## Extract
★ ★ ★ ★ ★
As for the moderators, I like to think that they err on the side of caution, whenever something is iffy. I can't remember any instance of spiteful actions by moderators. At least not against me, and God knows that I may have deserved it if that'd ever happened…

D


----------



## TrentinaNE

danielfranco said:


> I guess it is always a bit misleading, that title: "Cultural discussions."


Maybe the forum name should be changed to something more descriptive such as *Cultural Discussions About Language* or *Cross-Cultural Aspects of Language.*

Elisabetta


----------



## Grop

And yet, all the cultural discussions aren't related to language. See Taboo food or Social Classes in Mexico based on color? for instance.


----------



## TrentinaNE

Then suggest something else.  The first sentence of that forum's guidelines states:


> The purpose of this forum is to help participants and other readers learn about cross-cultural aspects of different countries and groups of people.


The current name, _Cultural Discussions_, fails to capture that mission. Maybe _Discussions of Cross-Cultural Language and Behaviors_ would do it. But really, nothing is going to keep people from misunderstanding and complaining because at the end of the day, people like to chat about what they like to chat about. 

Elisabetta


----------



## Tagarela

Hi,

I'm sorry, but I agree with Grop. I have never took the Cultural forum as "How different cultural affect languages" - there thousands of threads (if not the most) that are really not related to languages, as those Grop suggested. 

The etimology and history of language forum seems to play better this roll, of languages and different cultures. Or even the Other/All languages forum. 

Good bye.:


----------
★ ★ ★ ★ ★
## What you need to do
A – According to the forum thread, what purpose does the first sentence of the forum's guidelines state?
B – Condense the paragraph of the forum thread that begins "The current name" into two or three shorter sentences that keep its main points.
★ ★ ★ ★ ★
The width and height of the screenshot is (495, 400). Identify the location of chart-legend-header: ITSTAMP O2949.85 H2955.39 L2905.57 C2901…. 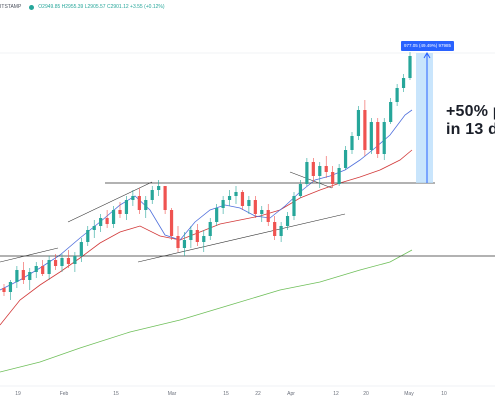
(82, 7).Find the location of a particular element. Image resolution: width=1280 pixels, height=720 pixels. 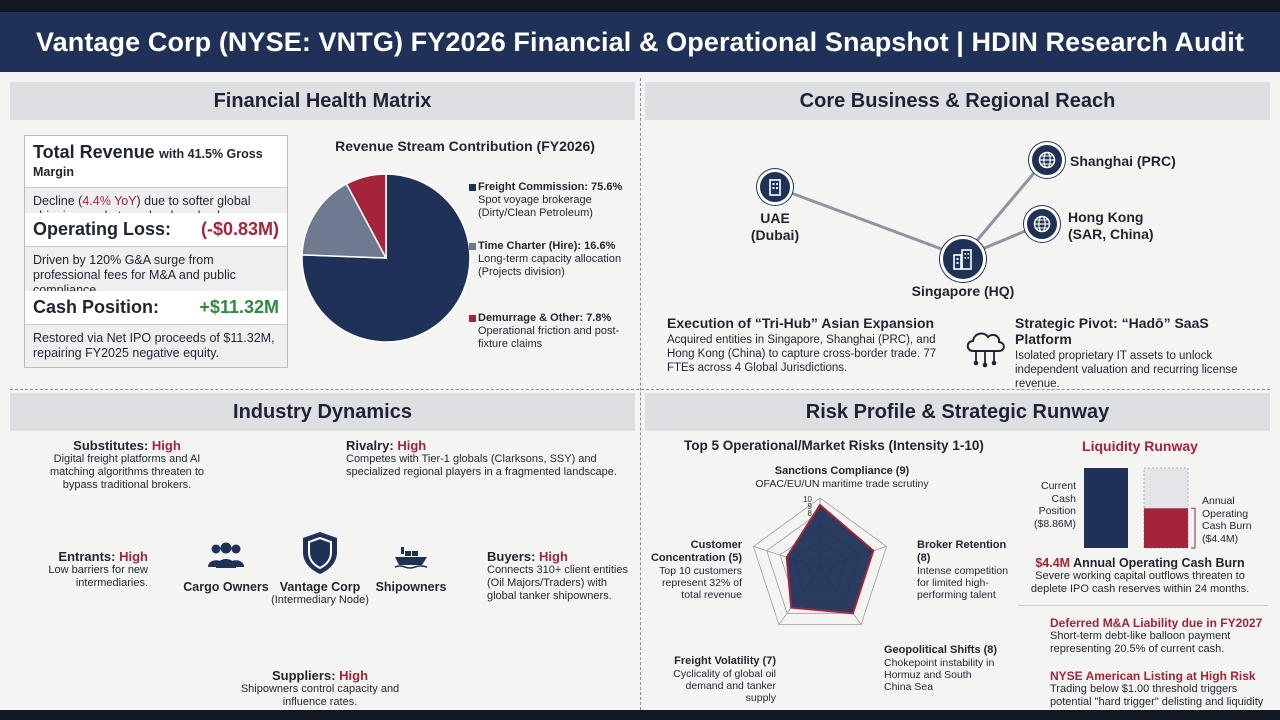

line-uae-singapore is located at coordinates (869, 222).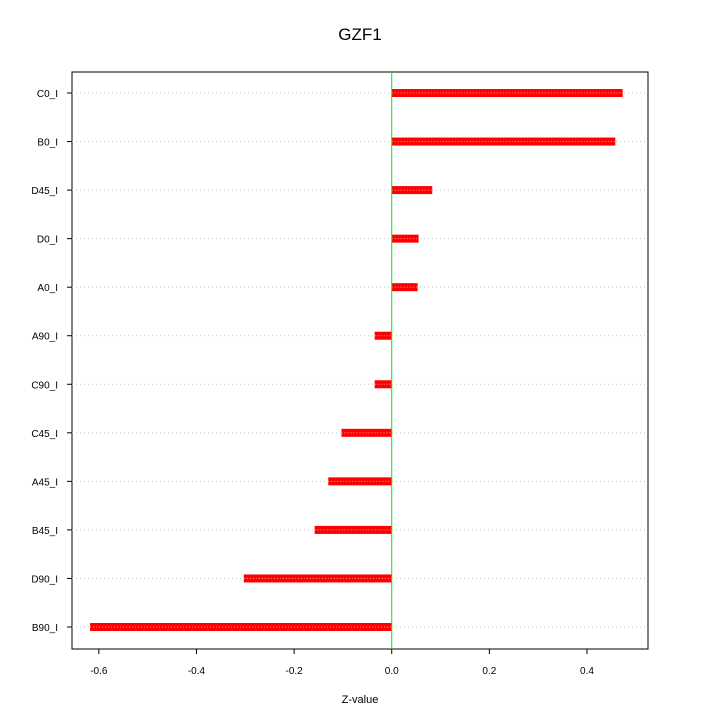  What do you see at coordinates (392, 672) in the screenshot?
I see `x-tick-label: 0.0` at bounding box center [392, 672].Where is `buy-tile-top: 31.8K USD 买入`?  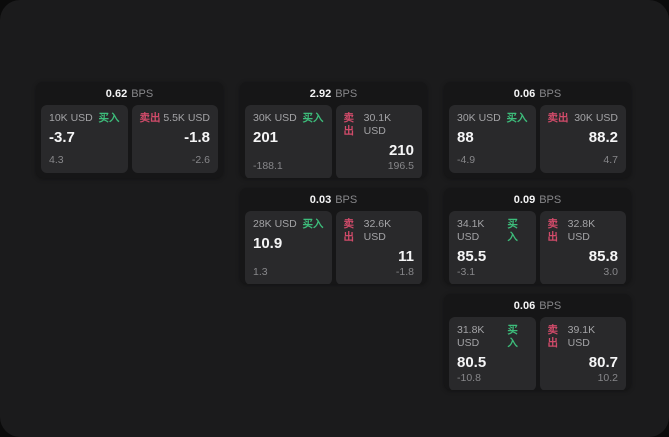
buy-tile-top: 31.8K USD 买入 is located at coordinates (492, 337).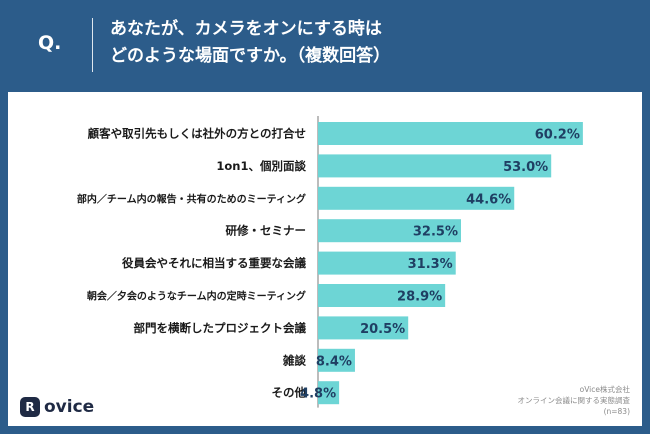  Describe the element at coordinates (430, 264) in the screenshot. I see `value-label: 31.3%` at that location.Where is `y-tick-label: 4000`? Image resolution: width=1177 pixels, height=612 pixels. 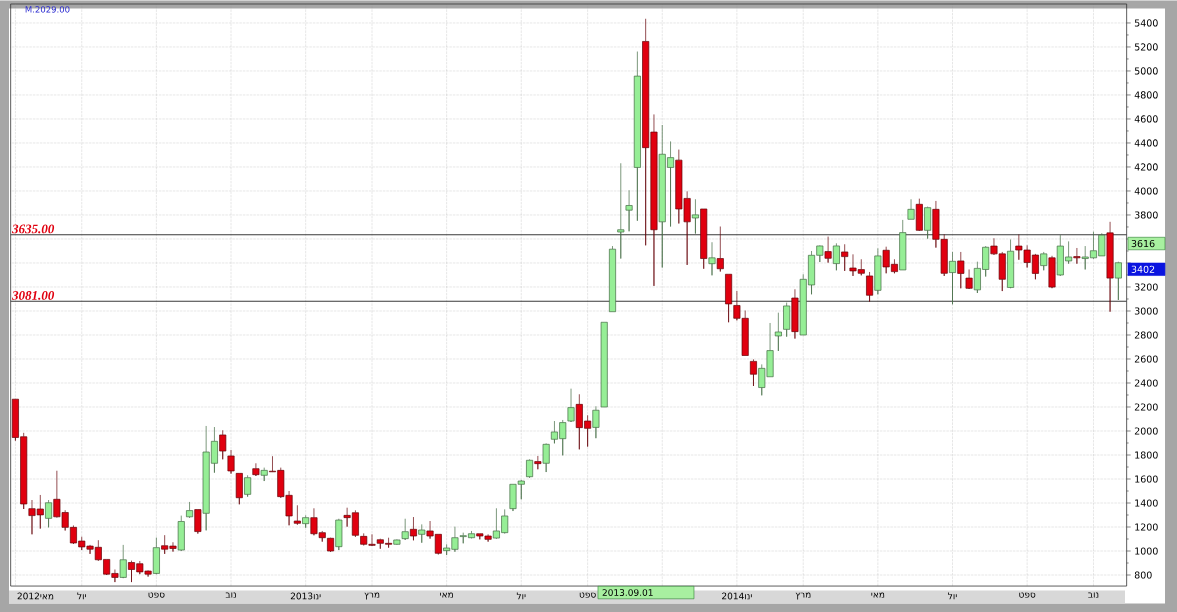
y-tick-label: 4000 is located at coordinates (1146, 191).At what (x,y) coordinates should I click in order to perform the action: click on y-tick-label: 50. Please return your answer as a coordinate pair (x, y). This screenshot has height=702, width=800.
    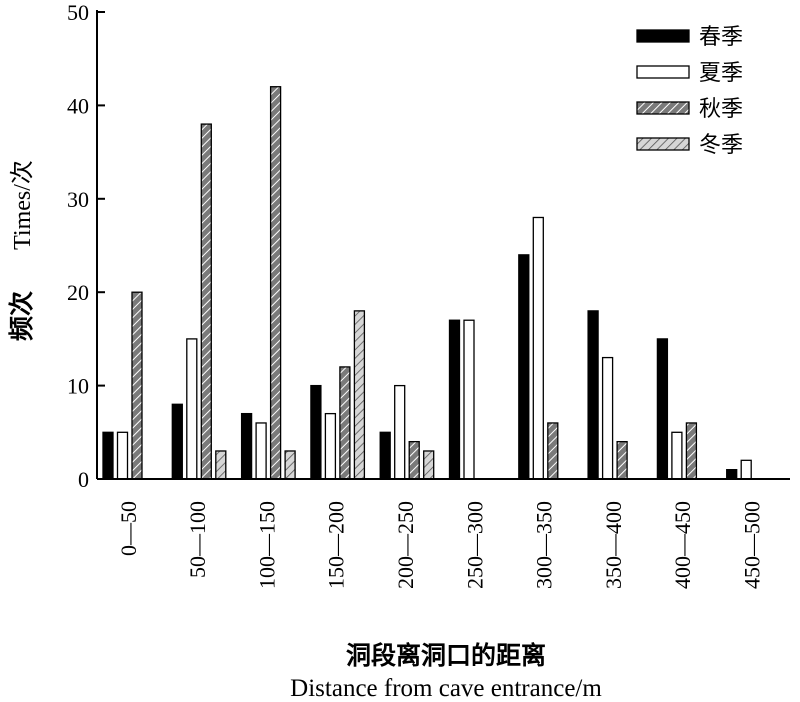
★ ★ ★ ★ ★
## Responses by item number
A – It states that the forum's purpose is to help participants and other readers learn about cross-cultural aspects of different countries and groups of people.

B – The name _Cultural Discussions_ does not capture the forum's mission, and _Discussions of Cross-Cultural Language and Behaviors_ might work better. Still, no name will stop people from misunderstanding and complaining, because people like to chat about what they like to chat about.